§ La consigne: Recopiez mot pour mot le passage du document sur les pluies au Sahara occidental, de « Mais finalement le » à « de 2 jours. ».

§ Document:
****************************************
Mourir dans la boue ou mourir debout ?
La catastrophe climatique au Sahara occidental a des conséquences politiques. Quand le peu restant est perdu, que reste-t-il aux réfugiés, à un peuple plongé dans la boue, que l’urgence d’une solution qui est la récupération de leur terre légitime, le Sahara Occidental ? Vaut-il mieux être noyé ici ou là-bas ? Être blessé par la chute d’un mur ou par une balle ennemie ?
Du 16 au 27 octobre, il a plu au Sahara occidental territoire libéré et dans les campements de réfugiés sahraouis (sud ouest algérien, à proximité de Tindouf). Une alternance de jours et nuits de pluies torrentielles et d’accalmie, sur une très vaste étendue couvrant une partie du Sahara occidental libéré et les campements de réfugiés.
Les dégâts dans les campements de réfugiés sont importants, notamment dans la willaya de Dakhla. La grosse quantité d’eau tombée en peu de temps a glissé sur les salines, et constitué des lacs et rivières. Les maisons des réfugiés, les bâtiments des institutions, construites majoritairement en sable et situées à proximité ou dans les écoulements de l’eau, sont tombées. Dans les prochaines semaines, d’autres bâtis vont s’écrouler parce que l’eau a dissout les sédiments et qu’en séchant les murs vont redevenir sable fin.
La gestion de l’urgence s’est mise en place, de l’aide humanitaire est arrivée de différents pays, les Ong sur place ont exprimé leurs besoins supplémentaires auprès de leurs bailleurs habituels. Les équipes de traitement de l’eau ont tenu compte de la situation et la chloration a été augmentée. Il n’y a rien à faire d’autre que constater la prolifération excessive des mouches et moustiques.
En territoire libéré, toutes les constructions individuelles sont en sable donc fragiles, et sont tombées. La route menant des campements vers le territoire libéré a été coupée pendant une semaine, les problèmes de logistique ont augmenté la précarité des familles.
Les chiffres qui circulent entre les Ong et le Croissant rouge sahraoui font état d’au moins 7 000 familles ayant perdu leur maison, ce qui fait plus de 40 000 personnes…
La particularité des pluies de cette année, comparée aux épisodes de 1969, 1987, 1994 ou 2006, c’est que toutes les willayas ont été touchées. Il n’y a pas eu de possibilité d’entraide inter willaya puisque tout le monde avait à faire chez soi. Il est probable que les dernières pluies de cette ampleur et durée remontent à 50 ou 60 ans dans la région.
Mais finalement le problème est-il la pluie ou la gestion d’un épisode extrême et long ? Les infrastructures construites dans les campements de réfugiés ne sont pas destinées à résister à la pluie, au vent, à la canicule ou au gel… à des phénomènes climatiques majeurs durant plus de 2 jours.
Avec l’extension du temps du refuge, 40 ans cette année, tout a été développé sans planification ni cohésion, créant aujourd’hui une catastrophe dans la catastrophe. Dans les campements de réfugiés il n’y a pas de rues, pas de système d’égout, pas d’aménagement du territoire. Puisque la situation est celle d’un refuge, temporaire, cela n’a pas été jugé utile.
****************************************
§ Entrées:
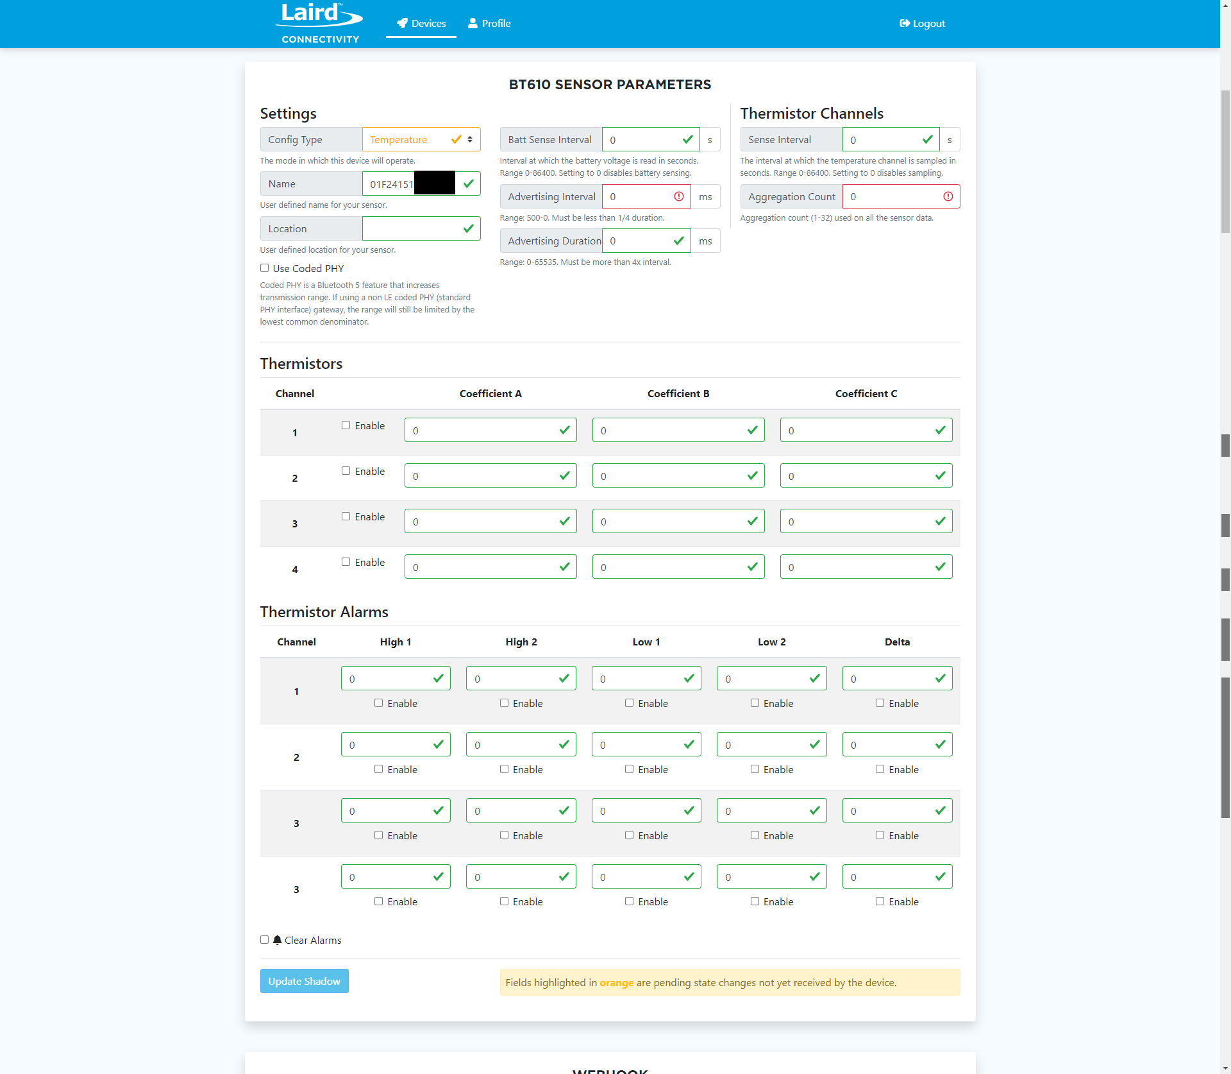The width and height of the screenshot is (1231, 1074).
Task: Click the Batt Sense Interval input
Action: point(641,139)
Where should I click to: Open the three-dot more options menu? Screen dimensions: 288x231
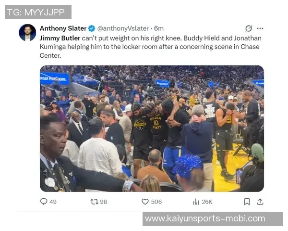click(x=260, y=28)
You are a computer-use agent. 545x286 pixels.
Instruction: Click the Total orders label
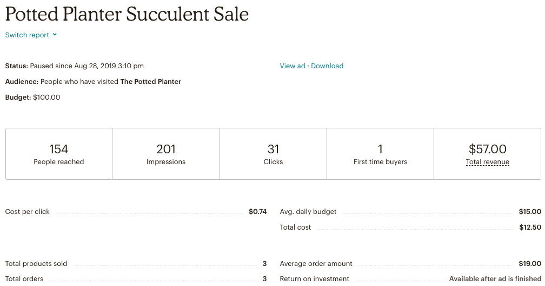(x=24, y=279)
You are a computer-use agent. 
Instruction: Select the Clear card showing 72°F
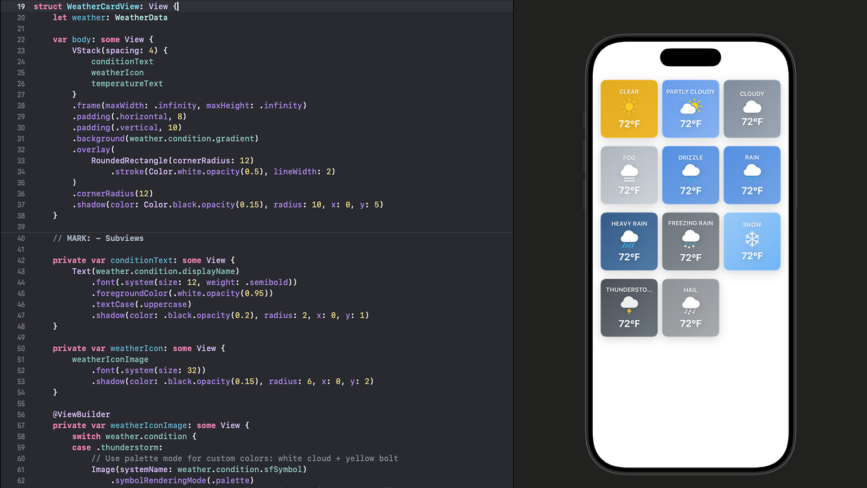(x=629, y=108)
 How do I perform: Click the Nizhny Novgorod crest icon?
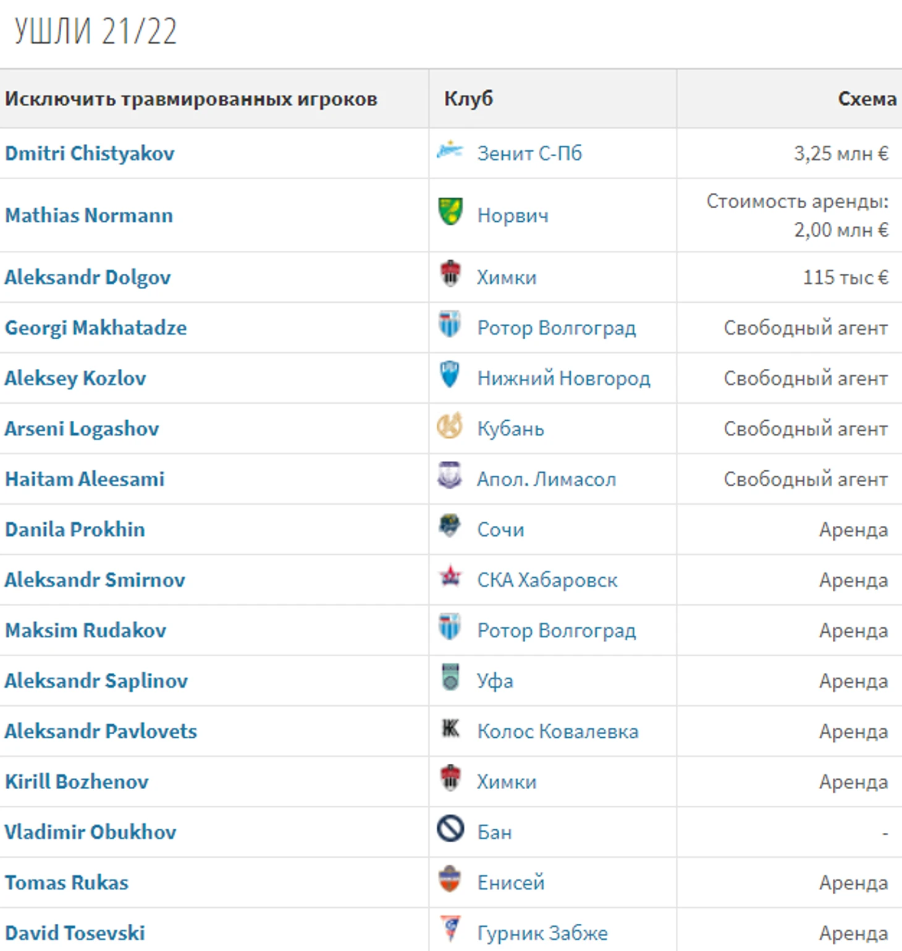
****************************************
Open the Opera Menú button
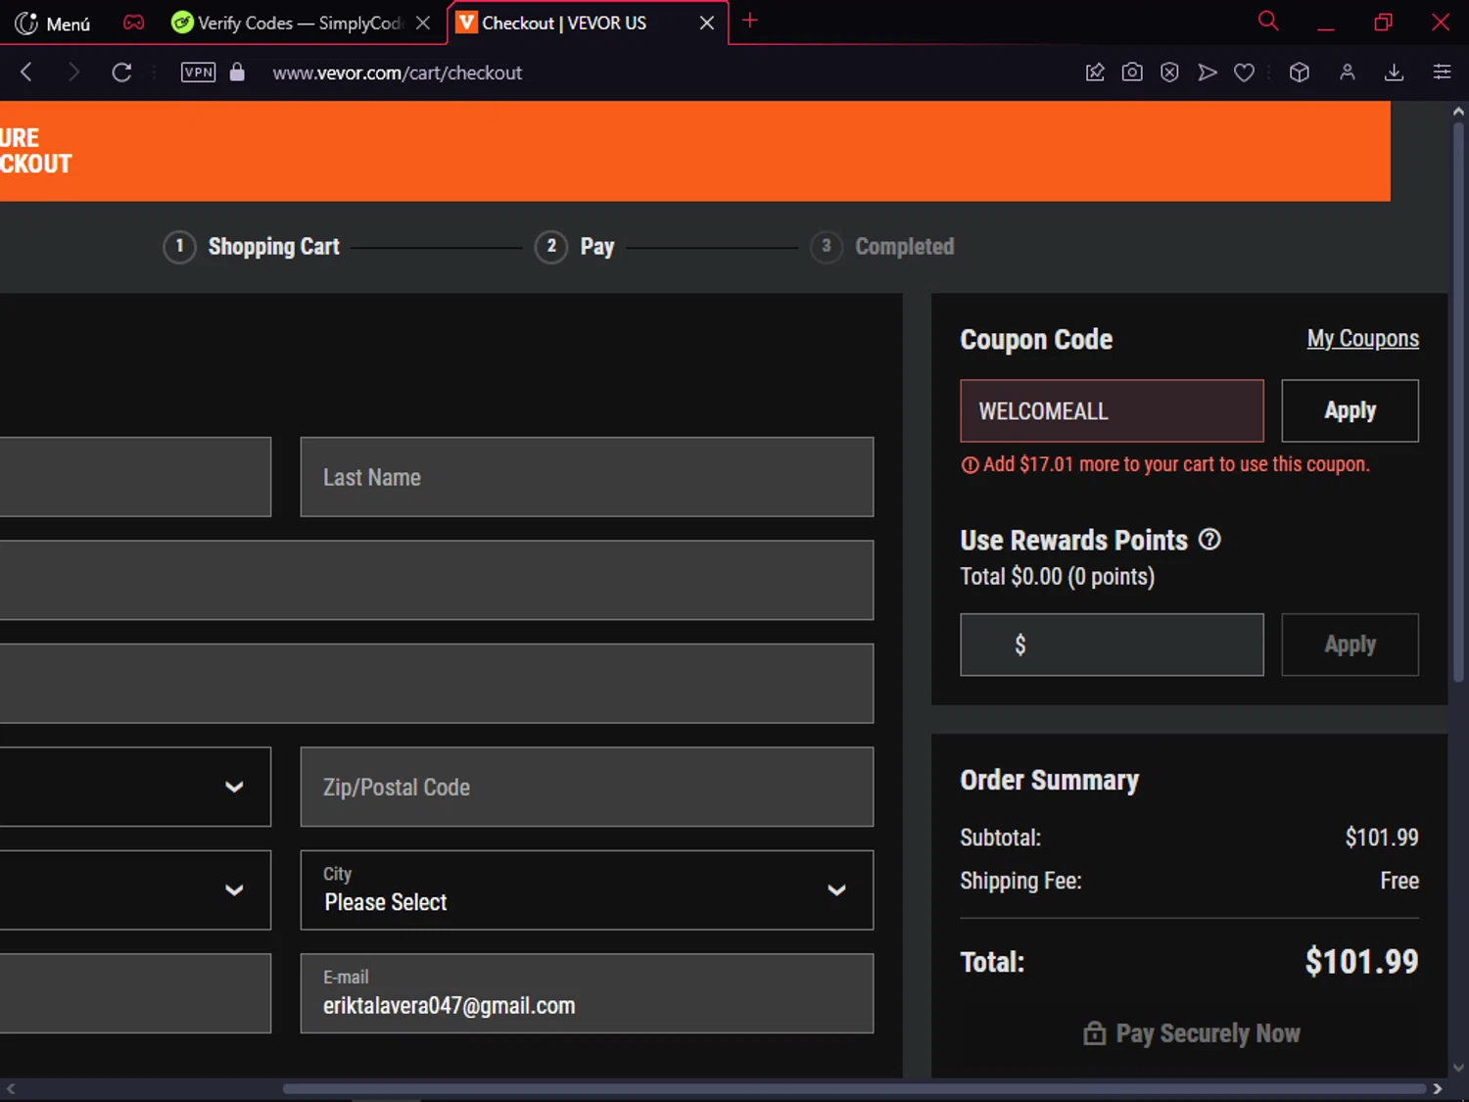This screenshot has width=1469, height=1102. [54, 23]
****************************************
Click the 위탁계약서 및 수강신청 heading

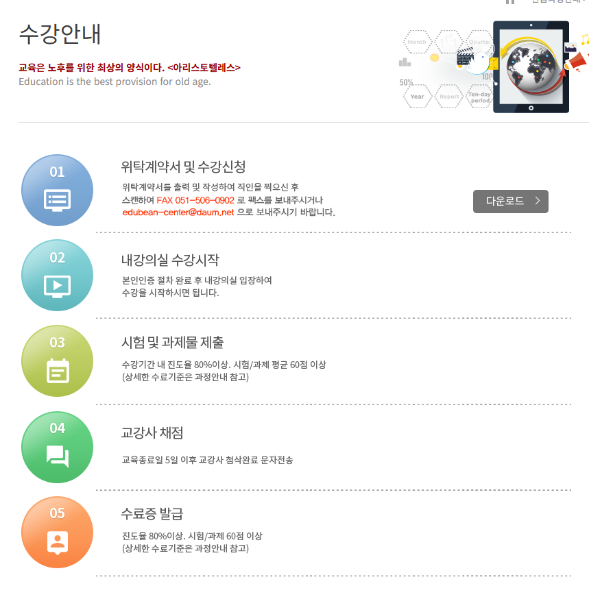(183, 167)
****************************************
§ Réponse proposée:
Mais finalement le problème est-il la pluie ou la gestion d’un épisode extrême et long ? Les infrastructures construites dans les campements de réfugiés ne sont pas destinées à résister à la pluie, au vent, à la canicule ou au gel… à des phénomènes climatiques majeurs durant plus de 2 jours.